++++ Given text

Brains, Persons, and Society *** ABSTRACTS
   Cervelli, Persone e Società ***ABSTRACTS





Mikhail Kissine
Laboratoire de Linguistique Textuelle et de Pragmatique Cognitive
Université Libre de Bruxelles

Who (still) needs semantic context?

Partisans of semantic minimalism contend that the content of sentence tokens is exhausted by the semantic interpretation of their linguistic meaning. However, the existence of lexically encoded indexicals and demonstratives compels the advocates of such a view to posit a minimal, semantic conception of context, which is inherited mainly from Kaplan. Thus conceived, the context is constituted by a fixed and small set of parameters that suffice to map the linguistic meaning onto content, and so abstracting from the ‘wide’ or pragmatic context constituted by the details of the actual occasion of utterance. However, Kaplan’s reluctance to include speaker’s intentions within the context has for unpleasant consequence that the character of a demonstrative is not its linguistic meaning: what determines the content of a demonstrative in a context is the demonstratum. The directing intentions come into play before, at the preformal level in associating a distinct syntactic counterpart for each occurrence of the demonstrative (Kaplan 1989: 587-588). Therefore, as Recanati (2000b: 298) points out: (a) character may not be equated with linguistic meaning, (b) the determination of Kaplanian contexts depends on the wide, pragmatic contexts. The main reason advanced for Kaplan in defence of his non-pragmatic conception of context is his desire to preserve the validity of inferences whose premises contain indexicals, such as

P1: If John is here now, then Mary is happy.

P2: John is here now.

++++++++

Task to carry out
Please retype the passage of the semantic context abstract that runs between "Brains, Persons, and" and "needs semantic context?", inclusive, keeping every word unchanged.

++++ Provided material

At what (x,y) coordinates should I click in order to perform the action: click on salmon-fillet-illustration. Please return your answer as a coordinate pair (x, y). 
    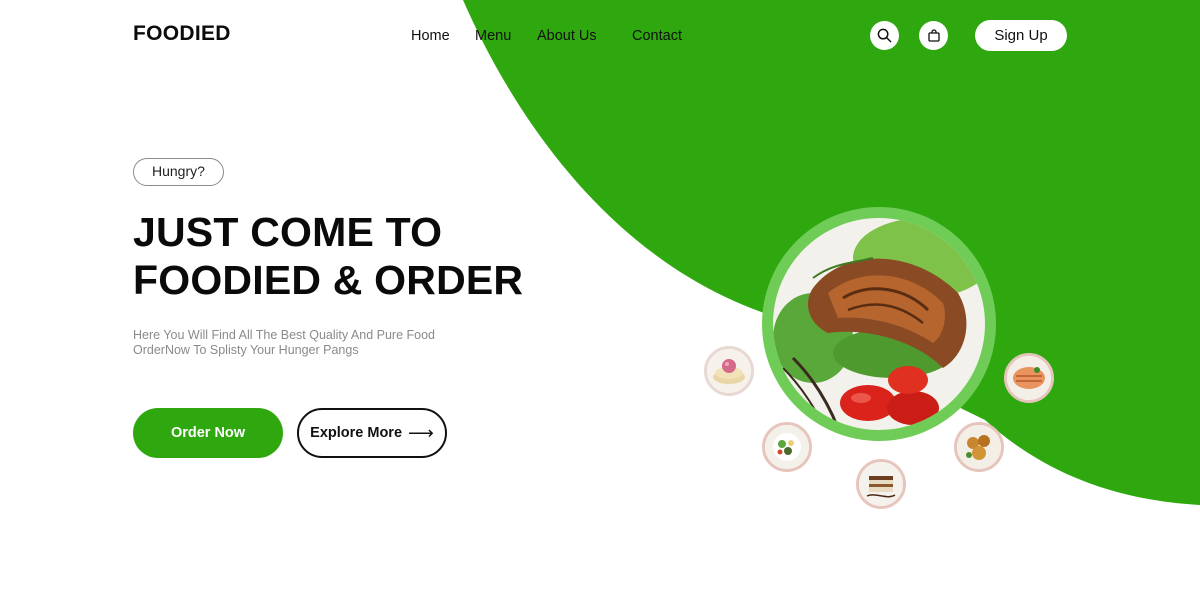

++++++++

Result
Brains, Persons, and Society *** ABSTRACTS
   Cervelli, Persone e Società ***ABSTRACTS





Mikhail Kissine
Laboratoire de Linguistique Textuelle et de Pragmatique Cognitive
Université Libre de Bruxelles

Who (still) needs semantic context?